Setting Up Your Personal Cash Flow to Grow Wealthy


Cashflow
        Cash flow is how money comes into your hands, flows through your bank account, and then goes elsewhere.  It used to be that you would get a check, deposit it in your bank account, and then write out checks for your bills.  Today everything is automated, so chances are you may see your salary direct deposited, then have most of your bills paid automatically such that you really don’t even see your cash at all.
     People who are and always will be middle class have a one-way cash flow.  Money comes in as salary, then flows out to bills.  Every once in a while there is an unusual expense, such as a car repair or a home upgrade.  At that point, a loan is taken out (or a credit card is used), a new payment is created, and suddenly even more cash is flowing out each month.  Left unchecked, outflows will increase up to the point where one gets into serious trouble.

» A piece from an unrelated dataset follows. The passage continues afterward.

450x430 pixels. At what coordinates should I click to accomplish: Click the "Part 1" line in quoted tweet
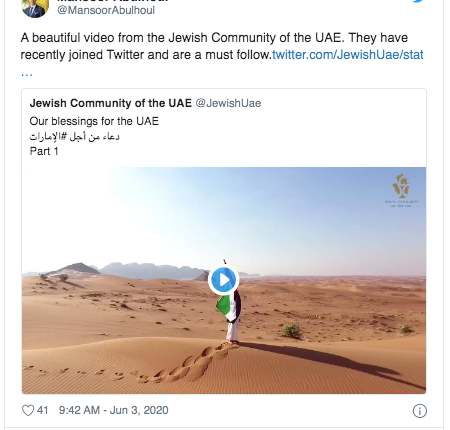point(44,151)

     The cash flows of rich people, or people who will become rich, are different.  They have a recirculating cash flow, where in addition to their salaries, they have income from investments coming in.  A portion of their income then goes out to buy new assets, which in turn increases their income.  Round and round she goes, causing income to increase until, after twenty years or so, the salary becomes insignificant compared to the investment income.  Then, presto – financial independence is reached!
     If you want to be rich, you need to change your one-way, middle class cash flow, into a rich person’s cash flow.  This needs to be done purposefully.  Just as you probably won’t get where you’re going if you just get into a car and start driving, taking turns at random, you won’t get wealthy by just moving money around at random.  You need a map, also known as a cash flow diagram.
     One such diagram just so happens to grace the page above.  Details are given in The SmallIvy Book of Investing, Book 1.  Note that there are several boxes:
a) Income – this is where you list all income sources, including your salary and investment income.
b) Cash on hand – this is where money briefly sits until you put it to another purpose.  This could be a bank account.
c) Obligated expenses – these are things you absolutely need to pay each month or they’ll throw you in jail or fine you.  Things like taxes and credit card bills.
d) Necessary expenses – these are things you need to pay for, like food and clothing.
e) Optional expenses – these are things you could do without (luxuries).
f) Required investing – this is investing that you need to do to be ready for upcoming expenses.  Things like retirement investing and investing for your kid’s college.
g) Saving and Investing – this is saving and investing beyond your required investments that generates additional cash flow for you.  This box is how you increase your income.  anything that does not go into another box should go into saving and investing, because it will either stay in your checking account or be invested into something.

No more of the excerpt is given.